- Rudolf Caracciola wins the Swiss Grand Prix in the pouring rain
- Richard Seaman takes second place after an exciting duel, Manfred von Brauchitsch is third
Richard Seaman had good reason to feel extremely confident ahead of the Swiss Grand Prix which was held in Bremgarten near Berne on 21 August 1938: a member of the Mercedes-Benz works team, the British driver had won the German Grand Prix at the Nürburgring four weeks earlier. He was to start in pole position in Berne and had also logged the best time of the day. But in the heavy rain, it was Rudolf Caracciola who won; Seaman was runner-up 26 seconds later with Manfred von Brauchitsch taking third place.
In August 1938, Mercedes-Benz triumphed in every race contested by the W 154 Silver Arrows: Hermann Lang’s victory in the Coppa Ciano in Montenero was followed a week later by Rudolf Caracciola’s win in the Coppa Acerbo in Pescara. But only four races counted towards the European Championship in the 1938 season: the French, German, Swiss, and Italian Grands Prix
With the German Grand Prix over, the championship moved on to Berne where the cars were to battle it out in the course of 50 laps, representing a total distance of 364 kilometres (226 miles). Recalling the circuit, which opened in 1934, Mercedes-Benz racing manager Alfred Neubauer said: “The Bremgarten circuit, which is just outside Berne, is 7 kilometres long (4.3 miles) and one of the fastest tracks in Europe.” It was here that Rudolf Caracciola won his first Swiss Grand Prix in 1935. In 1937, the lead driver of the Mercedes-Benz team took first place ahead of Hermann Lang and Manfred von Brauchitsch in a triple triumph for the Stuttgart brand. In August 1938, he added another victory to this impressive record. Caracciola no doubt had his successes at Bremgarten in mind when he said, “Berne is my favourite circuit after the Nürburgring.”
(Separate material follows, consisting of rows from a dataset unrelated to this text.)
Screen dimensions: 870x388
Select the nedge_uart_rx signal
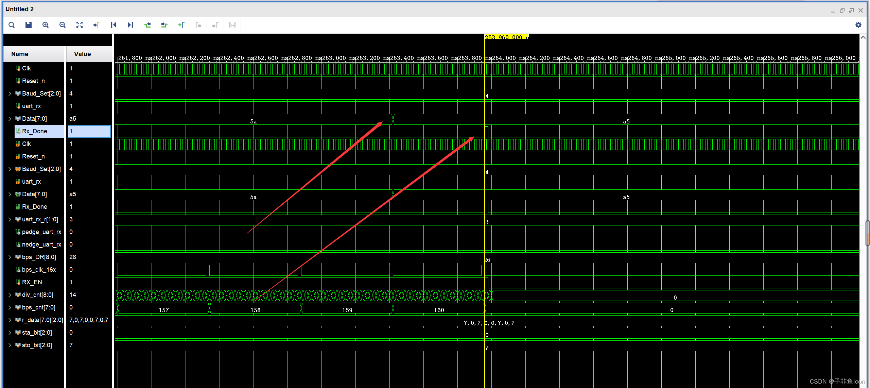point(41,244)
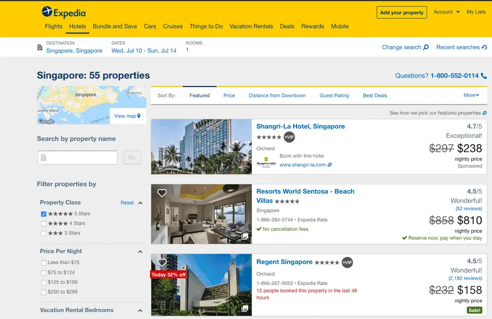This screenshot has width=492, height=319.
Task: Favorite Regent Singapore using its heart icon
Action: tap(162, 262)
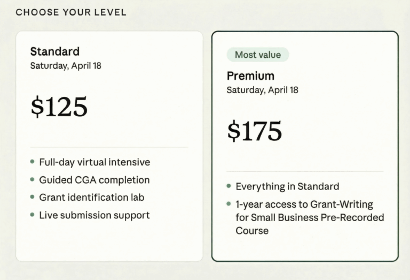Click the Standard plan title

tap(54, 51)
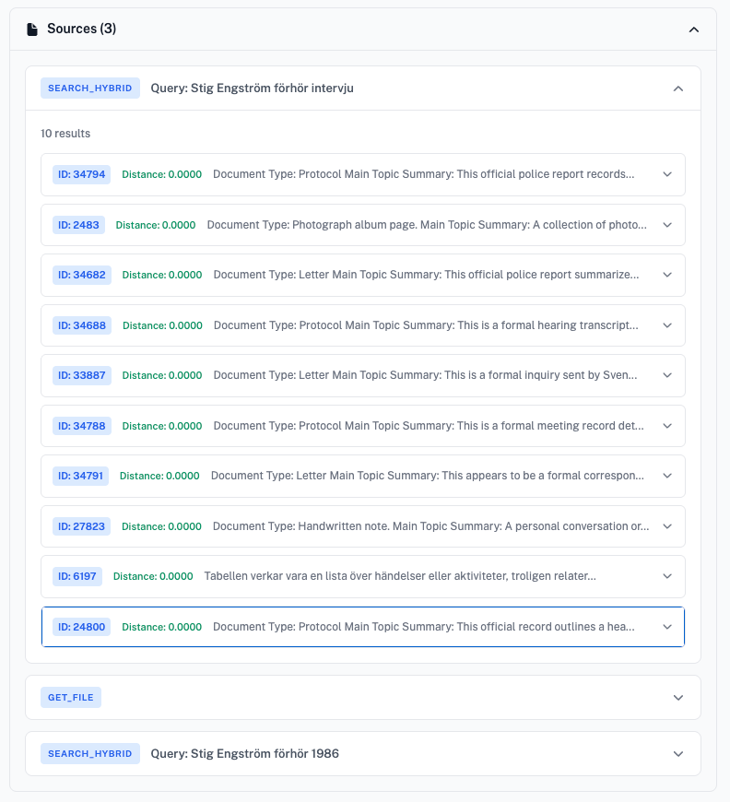Click the Distance 0.0000 label on ID 34794
Screen dimensions: 730x802
[161, 174]
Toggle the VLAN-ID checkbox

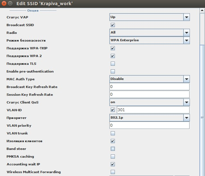(113, 110)
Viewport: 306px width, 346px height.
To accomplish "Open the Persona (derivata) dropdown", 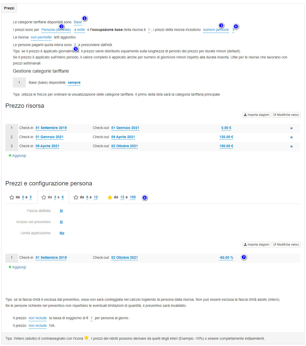I will [56, 30].
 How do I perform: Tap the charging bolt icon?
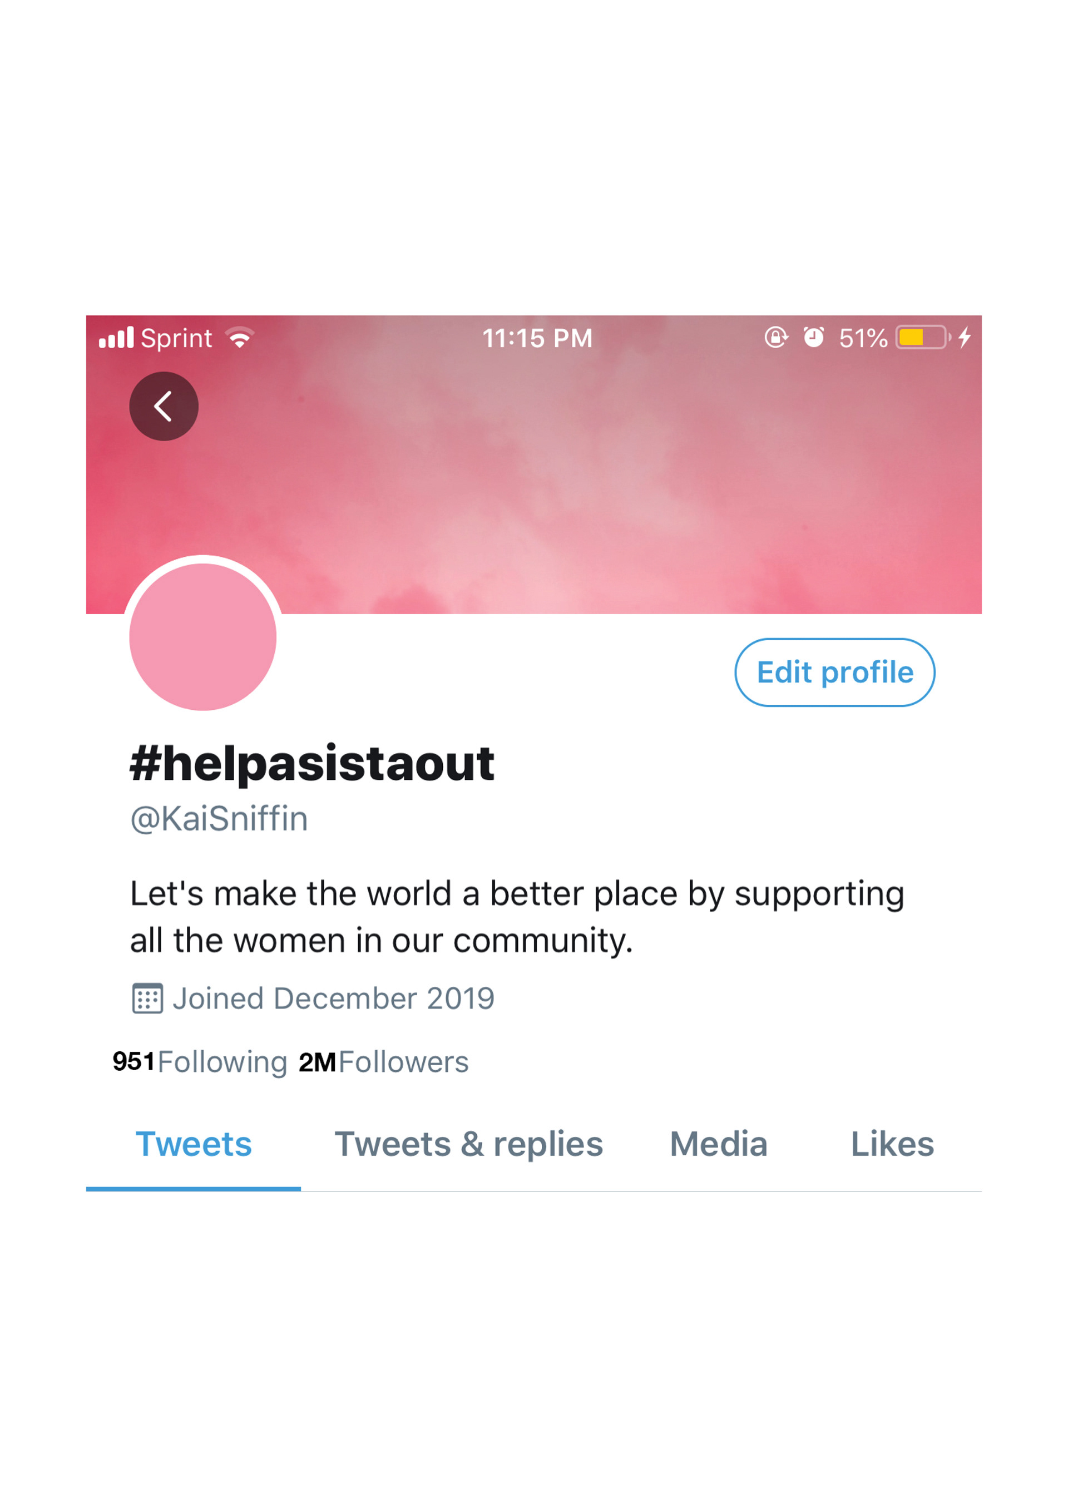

Victory for the “Rainmaster”
In the 1938 Grand Prix, Richard Seaman started out in the lead, closely followed by Caracciola. “The wily old fox against the clever young greenhorn!” was how Alfred Neubauer summed up this exciting duel. Caracciola overtook his team-mate on lap eleven and maintained his short lead all the way to the finish: Seaman was just 26 seconds behind the winner while von Brauchitsch took third place.
The race was a struggle against the elements and the circuit: “You can feel that the car wants to break away on the cobblestones like an unruly horse,” Caracciola recalled later. “I have to sense what the car wants to do before it does it and then keep it under control with steady, gentle movements. It’s not just your hands that do the steering. Your whole body feels the vehicle and keeps it in check.”
The win in Berne brought a third European Championship title within reach of Caracciola following his triumphs in 1935 and 1937: third place in the Italian Grand Prix on 11 September was all it took to secure him the 1938 title, too. Many years later, however, it was also the Bremgarten circuit that put an end to the motor racing career of Rudolf Caracciola, Germany’s outstanding racing driver. That career, which started in the days of the Mercedes-Benz supercharged cars at the end of the 1920s and which will always be associated with the first Silver Arrows era in the 1930s, ended with a serious accident during the Berne Prize race for sports cars in 1952. Caracciola suffered serious injuries when his Mercedes-Benz 300 SL racing sports car (W 194) ran off the track and collided with a tree. But his victory in 1938 was one of the great sporting successes of this exceptional driver, not to mention the Mercedes-Benz brand and its legendary Silver Arrows.